"""

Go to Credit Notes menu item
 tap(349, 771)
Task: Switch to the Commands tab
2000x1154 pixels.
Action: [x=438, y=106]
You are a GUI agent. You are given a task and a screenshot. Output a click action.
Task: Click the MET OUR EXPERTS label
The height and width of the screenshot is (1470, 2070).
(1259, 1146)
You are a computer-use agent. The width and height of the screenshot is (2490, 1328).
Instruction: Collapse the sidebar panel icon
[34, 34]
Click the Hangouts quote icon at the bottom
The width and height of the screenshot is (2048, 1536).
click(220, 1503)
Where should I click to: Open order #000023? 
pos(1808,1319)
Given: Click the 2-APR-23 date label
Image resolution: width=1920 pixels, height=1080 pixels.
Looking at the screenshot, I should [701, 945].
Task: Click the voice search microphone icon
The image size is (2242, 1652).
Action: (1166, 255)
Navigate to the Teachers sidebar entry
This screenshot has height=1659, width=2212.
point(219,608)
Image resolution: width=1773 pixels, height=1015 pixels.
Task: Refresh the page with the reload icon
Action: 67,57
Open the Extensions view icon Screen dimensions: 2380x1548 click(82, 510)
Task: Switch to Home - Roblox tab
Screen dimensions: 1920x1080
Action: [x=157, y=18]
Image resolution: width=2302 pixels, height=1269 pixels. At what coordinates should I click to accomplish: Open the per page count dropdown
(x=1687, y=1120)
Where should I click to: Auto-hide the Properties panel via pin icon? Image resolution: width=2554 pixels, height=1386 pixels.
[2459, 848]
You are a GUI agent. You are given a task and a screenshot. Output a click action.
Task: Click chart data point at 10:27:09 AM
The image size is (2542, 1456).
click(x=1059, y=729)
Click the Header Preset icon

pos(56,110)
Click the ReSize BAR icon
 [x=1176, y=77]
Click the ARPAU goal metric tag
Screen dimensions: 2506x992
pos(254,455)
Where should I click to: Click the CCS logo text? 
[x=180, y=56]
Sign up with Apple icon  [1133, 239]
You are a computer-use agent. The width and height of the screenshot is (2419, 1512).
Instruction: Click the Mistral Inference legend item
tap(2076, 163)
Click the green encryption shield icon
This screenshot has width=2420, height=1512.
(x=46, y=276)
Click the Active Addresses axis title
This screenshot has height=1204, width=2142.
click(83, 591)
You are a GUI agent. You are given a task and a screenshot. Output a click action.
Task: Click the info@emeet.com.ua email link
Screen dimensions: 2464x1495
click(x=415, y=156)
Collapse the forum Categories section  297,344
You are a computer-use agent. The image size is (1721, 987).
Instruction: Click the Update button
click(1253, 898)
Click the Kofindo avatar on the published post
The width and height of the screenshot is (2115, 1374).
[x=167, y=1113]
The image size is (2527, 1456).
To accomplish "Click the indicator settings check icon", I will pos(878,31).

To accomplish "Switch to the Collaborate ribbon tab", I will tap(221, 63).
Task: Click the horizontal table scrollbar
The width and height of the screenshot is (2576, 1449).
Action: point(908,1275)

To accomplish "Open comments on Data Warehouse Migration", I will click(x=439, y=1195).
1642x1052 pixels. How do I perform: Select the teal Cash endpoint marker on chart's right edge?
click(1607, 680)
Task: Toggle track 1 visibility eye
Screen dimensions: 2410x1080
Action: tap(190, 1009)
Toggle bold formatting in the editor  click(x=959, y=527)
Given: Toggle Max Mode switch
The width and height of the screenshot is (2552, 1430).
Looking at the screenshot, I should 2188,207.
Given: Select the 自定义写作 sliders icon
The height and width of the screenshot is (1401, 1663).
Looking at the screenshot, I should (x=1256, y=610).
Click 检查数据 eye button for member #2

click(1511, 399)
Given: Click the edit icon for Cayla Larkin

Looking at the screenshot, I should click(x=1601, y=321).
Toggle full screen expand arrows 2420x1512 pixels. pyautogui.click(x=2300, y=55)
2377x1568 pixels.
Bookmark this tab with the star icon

"""

_Exercise requirements_: Whatever else the listing above holds, retype exactly only the lines from the one containing "Open the Extensions" to the one containing "Toggle bold formatting", both ends kept.

_Exercise output_:
Open the Extensions view icon Screen dimensions: 2380x1548 click(82, 510)
Task: Switch to Home - Roblox tab
Screen dimensions: 1920x1080
Action: [x=157, y=18]
Image resolution: width=2302 pixels, height=1269 pixels. At what coordinates should I click to accomplish: Open the per page count dropdown
(x=1687, y=1120)
Where should I click to: Auto-hide the Properties panel via pin icon? Image resolution: width=2554 pixels, height=1386 pixels.
[2459, 848]
You are a GUI agent. You are given a task and a screenshot. Output a click action.
Task: Click chart data point at 10:27:09 AM
The image size is (2542, 1456).
click(x=1059, y=729)
Click the Header Preset icon

pos(56,110)
Click the ReSize BAR icon
 [x=1176, y=77]
Click the ARPAU goal metric tag
Screen dimensions: 2506x992
pos(254,455)
Where should I click to: Click the CCS logo text? 
[x=180, y=56]
Sign up with Apple icon  [1133, 239]
You are a computer-use agent. The width and height of the screenshot is (2419, 1512).
Instruction: Click the Mistral Inference legend item
tap(2076, 163)
Click the green encryption shield icon
This screenshot has width=2420, height=1512.
(x=46, y=276)
Click the Active Addresses axis title
This screenshot has height=1204, width=2142.
click(83, 591)
You are a GUI agent. You are given a task and a screenshot. Output a click action.
Task: Click the info@emeet.com.ua email link
Screen dimensions: 2464x1495
click(x=415, y=156)
Collapse the forum Categories section  297,344
You are a computer-use agent. The image size is (1721, 987).
Instruction: Click the Update button
click(1253, 898)
Click the Kofindo avatar on the published post
The width and height of the screenshot is (2115, 1374).
[x=167, y=1113]
The image size is (2527, 1456).
To accomplish "Click the indicator settings check icon", I will pos(878,31).

To accomplish "Switch to the Collaborate ribbon tab", I will tap(221, 63).
Task: Click the horizontal table scrollbar
The width and height of the screenshot is (2576, 1449).
Action: point(908,1275)

To accomplish "Open comments on Data Warehouse Migration", I will click(x=439, y=1195).
1642x1052 pixels. How do I perform: Select the teal Cash endpoint marker on chart's right edge?
click(1607, 680)
Task: Toggle track 1 visibility eye
Screen dimensions: 2410x1080
Action: tap(190, 1009)
Toggle bold formatting in the editor  click(x=959, y=527)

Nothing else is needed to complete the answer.